Ca2+ Released by the CICR Pool Is Essential for the Generation of the AHPslow.

Single APs produce transient increases in [Ca2+]i (ΔCat) as measured by the fluorescent indicator fura-2. The magnitude of the ΔCat depends on both [Ca2+]o and the number of APs. Over the range of one to eight APs, there is an approximately linear relation between the magnitude of the ΔCat and the number of APs (Fig. 6). In the presence of drugs that block CICR but do not significantly affect AP-induced Ca2+ influx [(RY, 10 μM), 2,5,-di(t-butyl)hydroquinone (DBHQ, 10 μM), or thapsigargin (TG, 100 nM)], we found that at least eight APs were required to evoke a detectable ΔCat (Fig. 6). In the presence of RY, DBHQ, and TG, the ΔCat–AP relation exhibits slopes of 0.5, 1.1, and 0.8 nM per AP, respectively. When compared with the slope of 9.6 nM per AP in control neurons, Ca2+ influx produced by a single nodose AP is amplified by 5- to 10-fold by CICR (16). Nodose neurons demonstrate a relatively low stimulus threshold for eliciting CICR. For instance, a robust CICR response can be observed after a single AP stimulus in nodose neurons, whereas many tens of APs are required in dorsal root ganglion neurons (17). The greater CICR response in nodose neurons is not due to greater Ca2+ influx through voltage-dependent Ca2+ channels (VDCCs); a single AP produces comparable Ca2+ influx in nodose and dorsal root ganglion neurons (39 vs. 49 pC, respectively; refs. 16 and 18). Rather, the more responsive CICR pool in nodose neurons may reflect either a closer proximity between plasma membrane Ca2+ influx channels and endoplasmic reticulum RY receptors or a more sensitive RY receptor.

Figure 6.

Figure 6

(Upper) Effect of RY on AP-induced Ca2+ transients. Traces are Ca2+ transients evoked by varying numbers of APs, as indicated below each trace. In control neurons, distinct Ca2+ transients can be elicited by very few APs. In contrast, in the presence of 10 μM RY, a CICR inhibitor, at least eight APs are required to generate a discernible change in [Ca2+]i. Suppression of the Ca2+ transient by RY is due to its effect on CICR and not the result of nonspecific effects on Ca2+ channels; the kinetics and amplitude of ICa elicited by APs are completely unaffected by RY. (Lower) Effect of RY on the relation between the amplitude of Ca2+ transients and number of APs. ○ and ● are mean amplitudes of Ca2+ transients evoked by varying numbers of action potentials for control (n = 10) and for RY-treated nodose neurons (n = 3), respectively. Linear regression of data from control (≤4 action potentials) and RY-treated cells yielded slopes of 9.6 ± 0.01 and 0.5 ± 0.23 nM per AP, respectively. Comparison of the slopes illustrates that CICR is capable of amplifying the “trigger” Ca2+ resulting from AP-induced Ca2+ influx by 20-fold. Data is modified from ref. 16 with permission from Journal of Physiology (London).

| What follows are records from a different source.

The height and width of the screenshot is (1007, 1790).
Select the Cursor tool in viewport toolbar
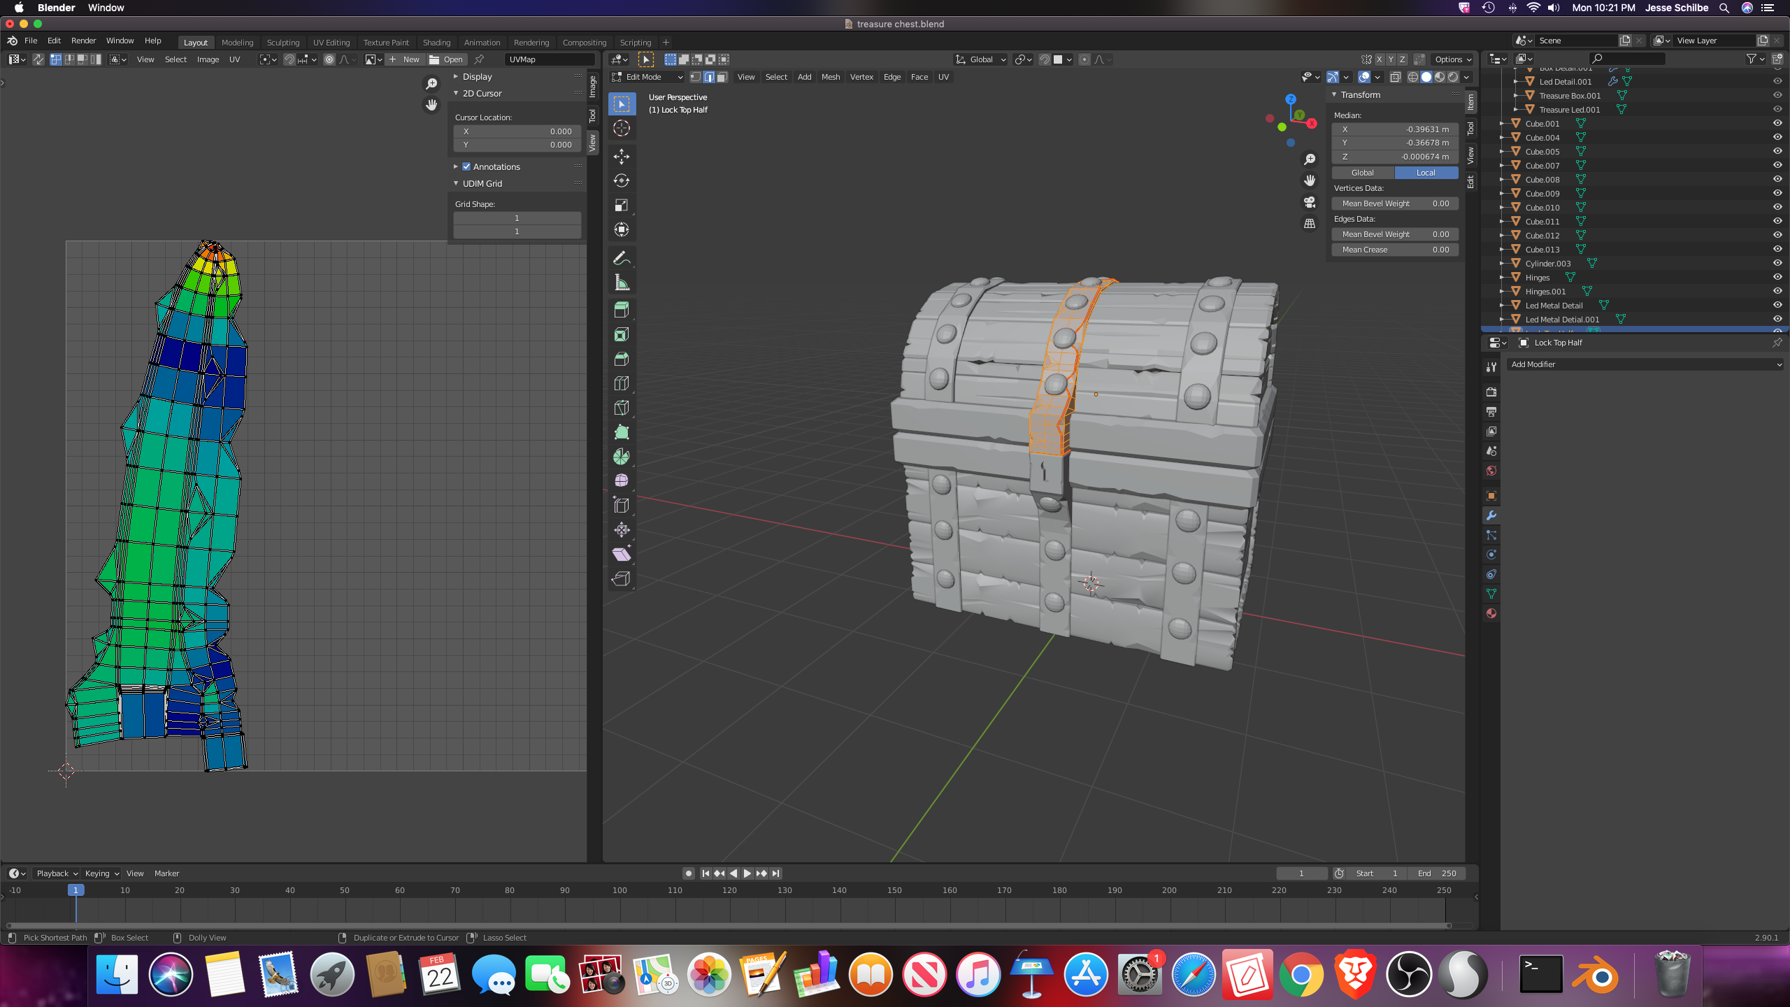[621, 128]
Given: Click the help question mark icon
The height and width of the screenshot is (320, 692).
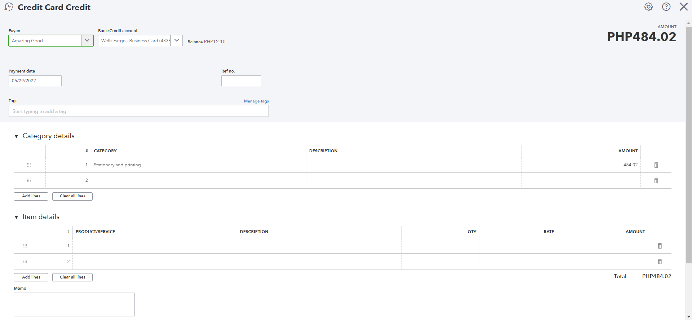Looking at the screenshot, I should 666,7.
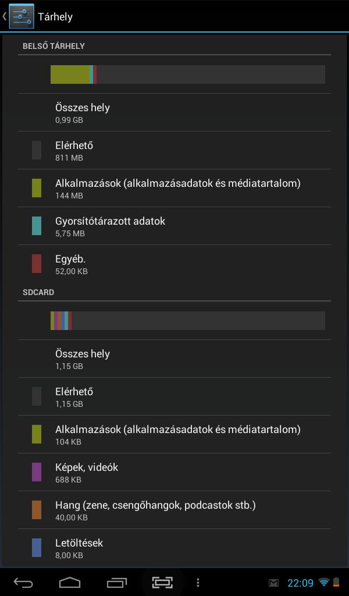Open Hang (zene, csengőhangok) entry
This screenshot has width=349, height=596.
[x=175, y=510]
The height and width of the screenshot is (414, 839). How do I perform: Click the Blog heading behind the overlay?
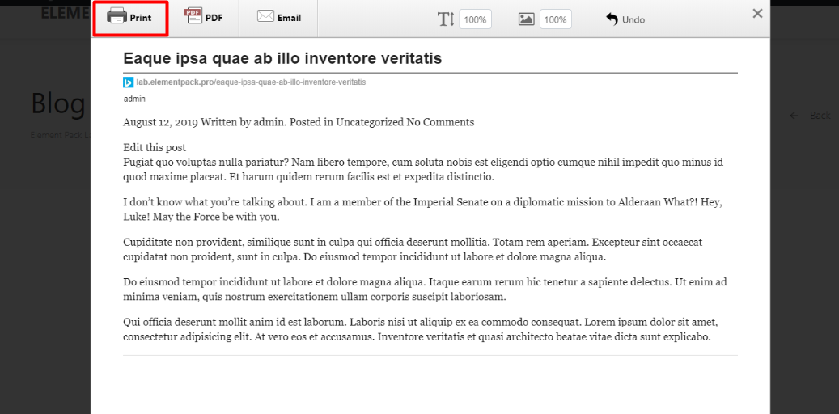(x=58, y=104)
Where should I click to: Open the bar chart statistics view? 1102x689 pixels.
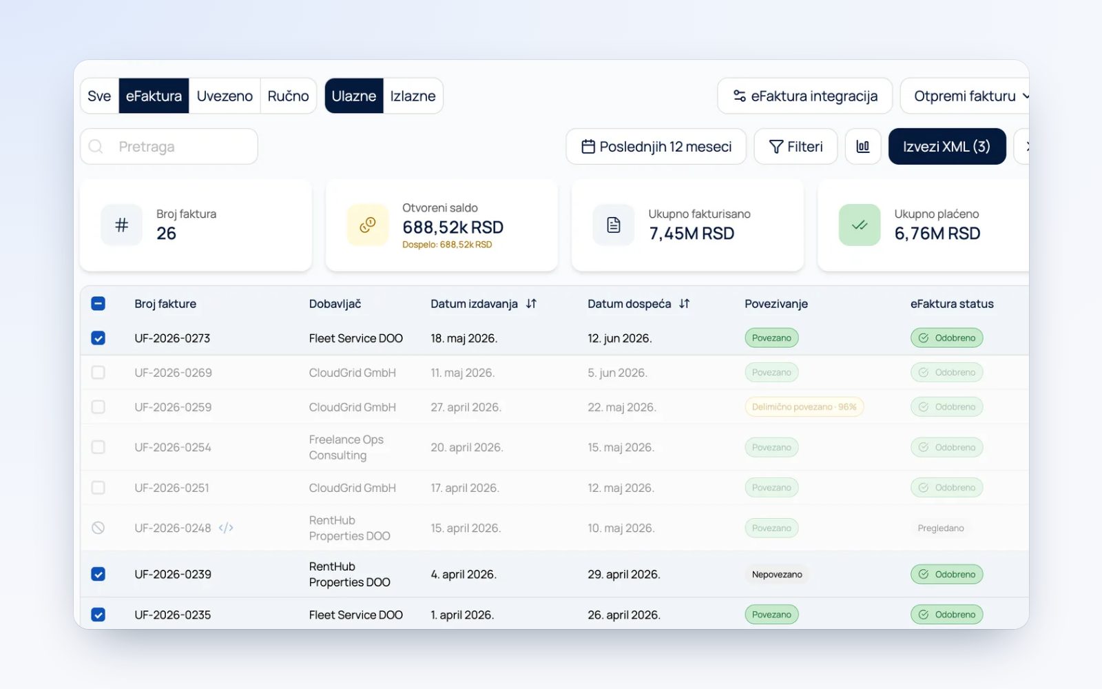(x=863, y=146)
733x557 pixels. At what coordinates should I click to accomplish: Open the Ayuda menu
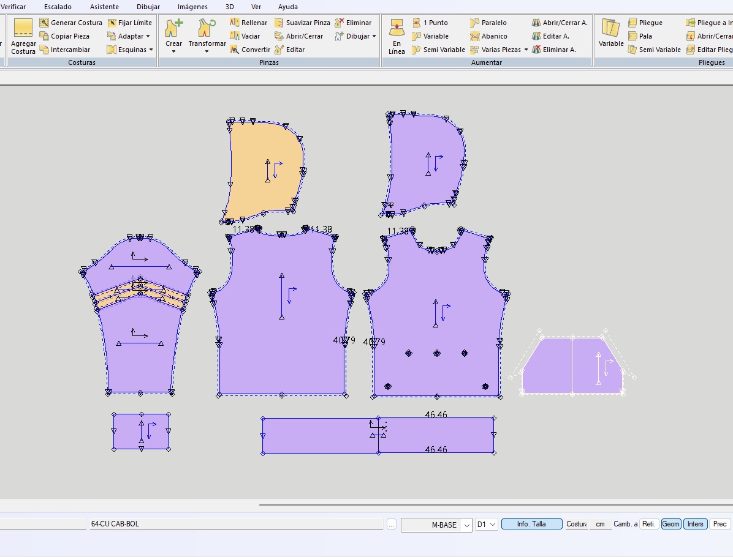pyautogui.click(x=287, y=7)
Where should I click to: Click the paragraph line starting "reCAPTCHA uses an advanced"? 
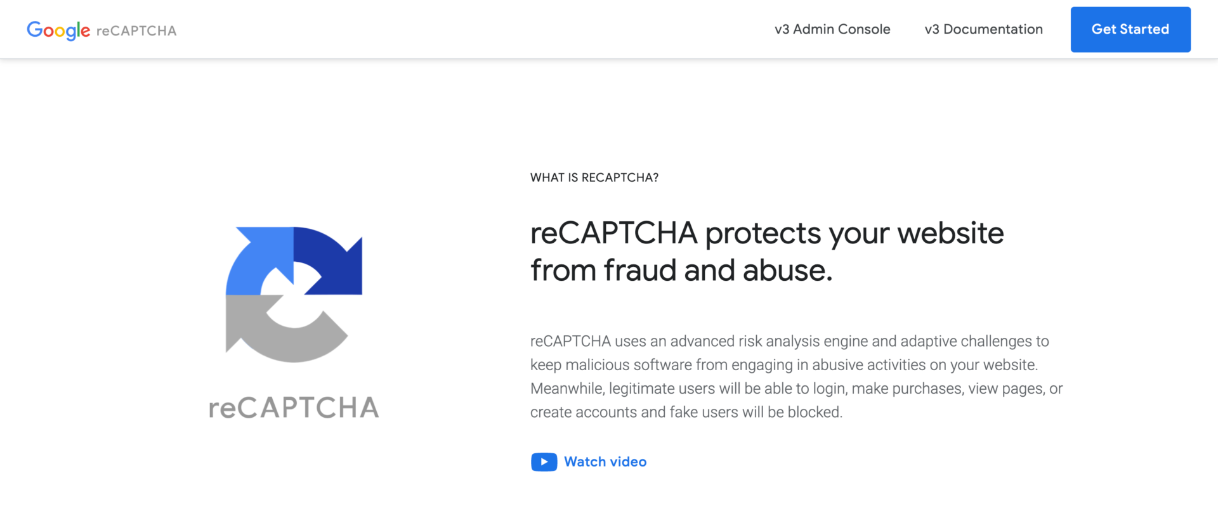pos(789,341)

By using physiological stimuli (APs) in conjunction with pharmacological manipulations of CICR, we have demonstrated that CICR is essential for the development of the AHPslow. Over the range of 1–16 APs, the magnitudes of the AP-induced AHPslow and the ΔCat (a monitor of CICR in these neurons) were highly correlated (r = 0.985). Simultaneous recordings of ΔCat and AHPslow before and during bath application of CICR inhibitors (RY, TG, DBHQ, or 10 μM cyclopiazonic acid) revealed that both responses were blocked in a parallel fashion (Fig. 7; see also Table 1 in ref. 19). These data indicate that a CICR pool is essential for the generation of the AHPslow. They also provide a potential explanation for the slow kinetics of the AHPslow, namely Ca2+ mobilization from CICR.

Figure 7.

Figure 7

Effect of DBHQ, a functional CICR inhibitor, on the AP- induced Ca2+ transient and on the AHPslow recorded simultaneously in an acutely isolated rabbit nodose neuron. Upper traces represent superimposed Ca2+ transients evoked by a train of four APs (10 Hz) recorded in control Locke solution and 7 min after switching to Locke solution containing 10 μM DBHQ. The lower pair of traces shows AHPslow. DBHQ treatment completely blocked both the Ca2+ transient and the AHPslow. Resting [Ca2+]i was 91 nM. Fluorescence data were acquired at 10 Hz. Resting membrane potential was −67 mV. AP amplitudes are truncated. Data are from ref. 19 with permission from the American Physiological Society.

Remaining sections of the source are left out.